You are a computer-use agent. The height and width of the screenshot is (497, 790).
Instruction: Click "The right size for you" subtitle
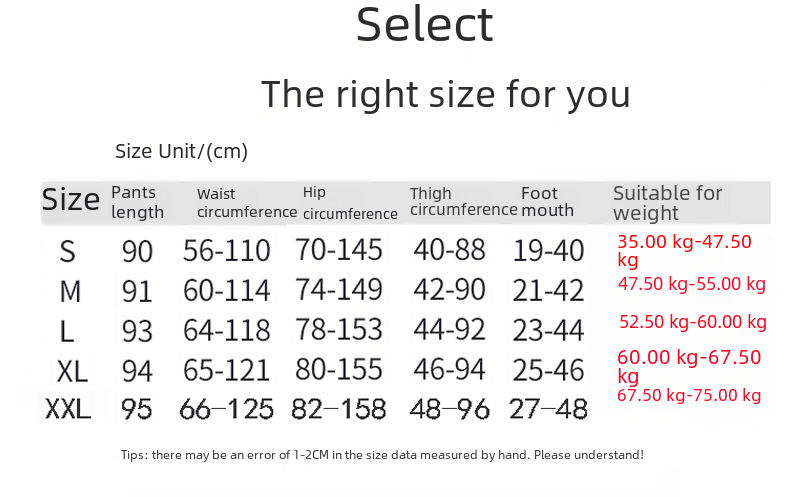[x=445, y=94]
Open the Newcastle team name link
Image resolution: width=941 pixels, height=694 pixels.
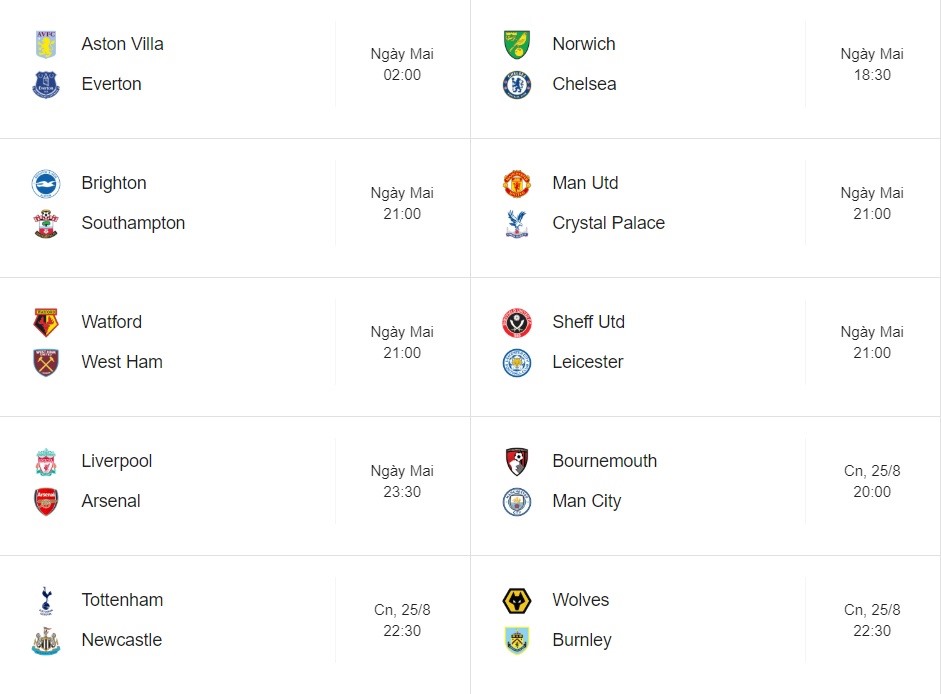pyautogui.click(x=122, y=640)
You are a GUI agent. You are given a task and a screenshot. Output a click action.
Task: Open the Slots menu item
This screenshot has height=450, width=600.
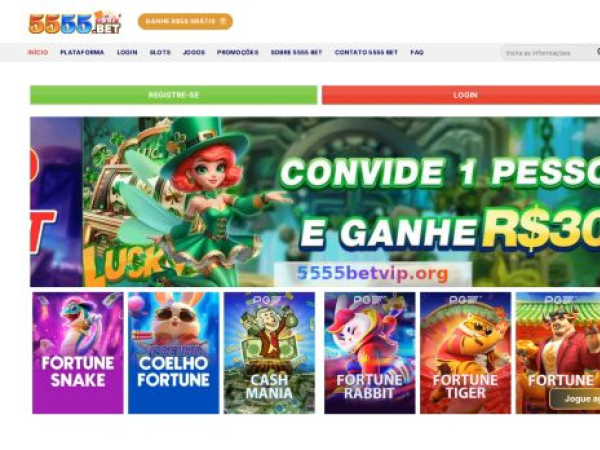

== WORK TASK ==
Everything from the line containing "Open the Newcastle team name link" to the last line of the listing above is to be written out exactly, except the pictures, and nothing else.

== REPLY ==
Open the Newcastle team name link
Image resolution: width=941 pixels, height=694 pixels.
pyautogui.click(x=122, y=640)
You are a GUI agent. You are given a task and a screenshot. Output a click action.
Task: Open the Slots menu item
This screenshot has height=450, width=600.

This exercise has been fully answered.